Rescale the material from the first line through the line containing "click(x=441, y=144)", reproducing every line, requests included. Multiply each coordinate in the answers by 0.3 and round to whole numbers, rounding halves up. Leave all numbers in the requests unchanged.

-- begin Dataset entries --

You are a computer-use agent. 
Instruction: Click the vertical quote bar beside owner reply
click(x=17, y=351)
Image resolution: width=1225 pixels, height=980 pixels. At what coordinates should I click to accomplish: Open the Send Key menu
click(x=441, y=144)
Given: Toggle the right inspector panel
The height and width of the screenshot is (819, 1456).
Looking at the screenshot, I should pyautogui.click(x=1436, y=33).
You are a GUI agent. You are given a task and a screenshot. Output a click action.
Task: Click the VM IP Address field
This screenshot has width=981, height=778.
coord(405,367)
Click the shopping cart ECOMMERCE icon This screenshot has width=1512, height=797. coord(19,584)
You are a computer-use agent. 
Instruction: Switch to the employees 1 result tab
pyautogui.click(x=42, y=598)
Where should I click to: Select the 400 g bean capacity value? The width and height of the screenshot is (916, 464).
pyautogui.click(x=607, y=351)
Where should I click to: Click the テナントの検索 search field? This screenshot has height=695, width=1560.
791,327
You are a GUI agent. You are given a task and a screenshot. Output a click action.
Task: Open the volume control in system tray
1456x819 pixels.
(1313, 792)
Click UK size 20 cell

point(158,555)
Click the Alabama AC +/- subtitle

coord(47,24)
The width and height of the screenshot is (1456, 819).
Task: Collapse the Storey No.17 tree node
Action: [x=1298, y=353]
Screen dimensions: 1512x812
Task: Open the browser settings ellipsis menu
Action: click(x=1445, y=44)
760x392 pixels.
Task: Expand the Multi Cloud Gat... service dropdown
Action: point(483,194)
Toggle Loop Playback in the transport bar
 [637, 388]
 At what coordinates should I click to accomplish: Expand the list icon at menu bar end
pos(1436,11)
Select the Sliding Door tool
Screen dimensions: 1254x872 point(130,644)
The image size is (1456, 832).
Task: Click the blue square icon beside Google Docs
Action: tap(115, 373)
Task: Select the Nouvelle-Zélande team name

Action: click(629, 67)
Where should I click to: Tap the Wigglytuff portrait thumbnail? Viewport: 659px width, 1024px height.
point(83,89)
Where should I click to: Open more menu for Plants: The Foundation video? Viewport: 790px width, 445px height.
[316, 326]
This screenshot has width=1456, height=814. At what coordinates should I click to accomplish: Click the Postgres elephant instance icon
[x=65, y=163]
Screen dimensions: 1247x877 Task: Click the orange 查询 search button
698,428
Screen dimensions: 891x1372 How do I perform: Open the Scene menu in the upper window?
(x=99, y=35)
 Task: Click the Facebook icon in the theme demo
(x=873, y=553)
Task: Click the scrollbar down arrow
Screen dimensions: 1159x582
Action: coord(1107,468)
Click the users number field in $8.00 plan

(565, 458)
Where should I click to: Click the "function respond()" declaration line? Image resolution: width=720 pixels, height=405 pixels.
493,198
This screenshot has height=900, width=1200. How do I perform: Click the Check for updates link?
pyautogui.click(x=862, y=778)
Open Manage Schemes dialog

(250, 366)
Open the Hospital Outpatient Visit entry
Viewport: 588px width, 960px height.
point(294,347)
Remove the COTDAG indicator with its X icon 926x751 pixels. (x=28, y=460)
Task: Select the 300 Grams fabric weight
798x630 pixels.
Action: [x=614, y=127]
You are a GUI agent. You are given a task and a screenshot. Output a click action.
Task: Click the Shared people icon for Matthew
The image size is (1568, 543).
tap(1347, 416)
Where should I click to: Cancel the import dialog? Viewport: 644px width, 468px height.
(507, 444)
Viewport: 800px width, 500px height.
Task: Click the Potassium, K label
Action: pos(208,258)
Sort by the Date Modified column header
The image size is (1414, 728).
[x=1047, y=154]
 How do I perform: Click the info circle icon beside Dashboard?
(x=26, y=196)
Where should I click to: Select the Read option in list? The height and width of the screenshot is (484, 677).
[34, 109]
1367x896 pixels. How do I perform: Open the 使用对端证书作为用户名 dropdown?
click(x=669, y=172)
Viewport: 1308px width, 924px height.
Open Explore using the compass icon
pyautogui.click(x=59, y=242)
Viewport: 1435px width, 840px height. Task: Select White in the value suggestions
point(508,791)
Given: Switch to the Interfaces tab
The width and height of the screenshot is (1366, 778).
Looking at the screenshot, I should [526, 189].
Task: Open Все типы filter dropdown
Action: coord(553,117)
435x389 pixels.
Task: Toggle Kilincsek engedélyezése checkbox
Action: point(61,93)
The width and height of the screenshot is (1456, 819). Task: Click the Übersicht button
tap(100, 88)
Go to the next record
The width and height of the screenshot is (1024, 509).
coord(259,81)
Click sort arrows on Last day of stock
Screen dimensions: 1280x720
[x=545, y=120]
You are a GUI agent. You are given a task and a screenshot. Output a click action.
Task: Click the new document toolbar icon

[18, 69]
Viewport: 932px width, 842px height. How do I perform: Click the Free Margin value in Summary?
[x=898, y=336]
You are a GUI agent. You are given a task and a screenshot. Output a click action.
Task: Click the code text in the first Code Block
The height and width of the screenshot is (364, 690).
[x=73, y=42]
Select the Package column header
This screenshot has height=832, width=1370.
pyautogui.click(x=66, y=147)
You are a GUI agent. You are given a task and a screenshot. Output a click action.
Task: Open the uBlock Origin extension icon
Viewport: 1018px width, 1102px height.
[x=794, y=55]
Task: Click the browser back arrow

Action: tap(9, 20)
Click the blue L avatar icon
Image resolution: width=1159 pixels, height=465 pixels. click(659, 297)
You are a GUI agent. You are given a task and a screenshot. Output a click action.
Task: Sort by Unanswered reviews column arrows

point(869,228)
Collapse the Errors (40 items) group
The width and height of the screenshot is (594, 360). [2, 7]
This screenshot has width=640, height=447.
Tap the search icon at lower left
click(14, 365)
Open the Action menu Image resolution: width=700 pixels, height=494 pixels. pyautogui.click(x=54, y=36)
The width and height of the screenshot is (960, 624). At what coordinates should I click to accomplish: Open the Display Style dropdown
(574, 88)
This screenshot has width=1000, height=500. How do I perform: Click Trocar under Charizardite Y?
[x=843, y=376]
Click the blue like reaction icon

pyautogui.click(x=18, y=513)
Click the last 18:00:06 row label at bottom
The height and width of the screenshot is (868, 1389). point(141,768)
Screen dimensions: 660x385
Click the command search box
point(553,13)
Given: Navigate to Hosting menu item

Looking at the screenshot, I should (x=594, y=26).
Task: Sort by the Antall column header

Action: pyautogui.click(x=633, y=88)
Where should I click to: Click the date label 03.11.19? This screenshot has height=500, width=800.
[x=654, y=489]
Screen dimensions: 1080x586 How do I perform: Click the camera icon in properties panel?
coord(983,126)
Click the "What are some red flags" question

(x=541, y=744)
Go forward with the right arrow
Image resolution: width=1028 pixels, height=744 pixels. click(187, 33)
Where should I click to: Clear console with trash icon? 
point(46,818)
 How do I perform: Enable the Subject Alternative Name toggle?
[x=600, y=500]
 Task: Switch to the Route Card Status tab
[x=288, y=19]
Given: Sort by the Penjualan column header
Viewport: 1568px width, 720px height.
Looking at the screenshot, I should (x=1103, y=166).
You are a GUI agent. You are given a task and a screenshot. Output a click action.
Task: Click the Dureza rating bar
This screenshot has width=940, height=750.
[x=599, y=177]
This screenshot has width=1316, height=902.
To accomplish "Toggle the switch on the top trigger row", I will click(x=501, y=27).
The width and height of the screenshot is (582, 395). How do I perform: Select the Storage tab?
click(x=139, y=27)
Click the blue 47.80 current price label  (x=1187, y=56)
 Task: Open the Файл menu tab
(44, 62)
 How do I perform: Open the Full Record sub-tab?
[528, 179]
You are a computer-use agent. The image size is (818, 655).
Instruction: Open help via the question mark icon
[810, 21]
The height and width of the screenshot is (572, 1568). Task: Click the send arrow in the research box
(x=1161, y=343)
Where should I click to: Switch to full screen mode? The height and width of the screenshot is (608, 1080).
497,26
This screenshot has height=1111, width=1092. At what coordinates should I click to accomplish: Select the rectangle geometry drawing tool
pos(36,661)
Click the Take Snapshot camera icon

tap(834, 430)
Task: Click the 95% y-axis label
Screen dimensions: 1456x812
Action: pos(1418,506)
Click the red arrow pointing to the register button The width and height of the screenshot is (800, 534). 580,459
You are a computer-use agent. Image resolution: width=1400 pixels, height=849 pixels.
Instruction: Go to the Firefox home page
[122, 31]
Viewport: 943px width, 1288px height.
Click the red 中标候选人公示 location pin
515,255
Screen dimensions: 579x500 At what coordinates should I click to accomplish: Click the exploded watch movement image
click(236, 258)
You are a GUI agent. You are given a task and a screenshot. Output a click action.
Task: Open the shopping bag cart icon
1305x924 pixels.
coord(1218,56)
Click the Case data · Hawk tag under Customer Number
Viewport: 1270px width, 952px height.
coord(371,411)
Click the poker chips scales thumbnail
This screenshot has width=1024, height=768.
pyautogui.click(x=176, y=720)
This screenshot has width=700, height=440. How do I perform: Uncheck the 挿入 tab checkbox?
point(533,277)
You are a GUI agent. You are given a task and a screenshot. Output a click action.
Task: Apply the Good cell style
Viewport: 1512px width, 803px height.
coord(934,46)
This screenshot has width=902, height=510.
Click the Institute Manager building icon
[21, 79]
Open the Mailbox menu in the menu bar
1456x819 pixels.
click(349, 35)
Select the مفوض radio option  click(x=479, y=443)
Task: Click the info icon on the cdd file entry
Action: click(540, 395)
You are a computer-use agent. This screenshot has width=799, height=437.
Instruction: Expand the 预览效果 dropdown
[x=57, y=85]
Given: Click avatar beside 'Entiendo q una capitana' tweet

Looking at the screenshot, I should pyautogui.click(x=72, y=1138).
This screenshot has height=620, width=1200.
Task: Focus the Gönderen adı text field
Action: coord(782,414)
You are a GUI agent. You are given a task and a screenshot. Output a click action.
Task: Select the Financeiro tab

-- end Dataset entries --

* [Reply]
You are a computer-use agent. 
Instruction: Click the vertical quote bar beside owner reply
click(x=5, y=105)
Image resolution: width=1225 pixels, height=980 pixels. At what coordinates should I click to accomplish: Open the Send Key menu
click(x=132, y=43)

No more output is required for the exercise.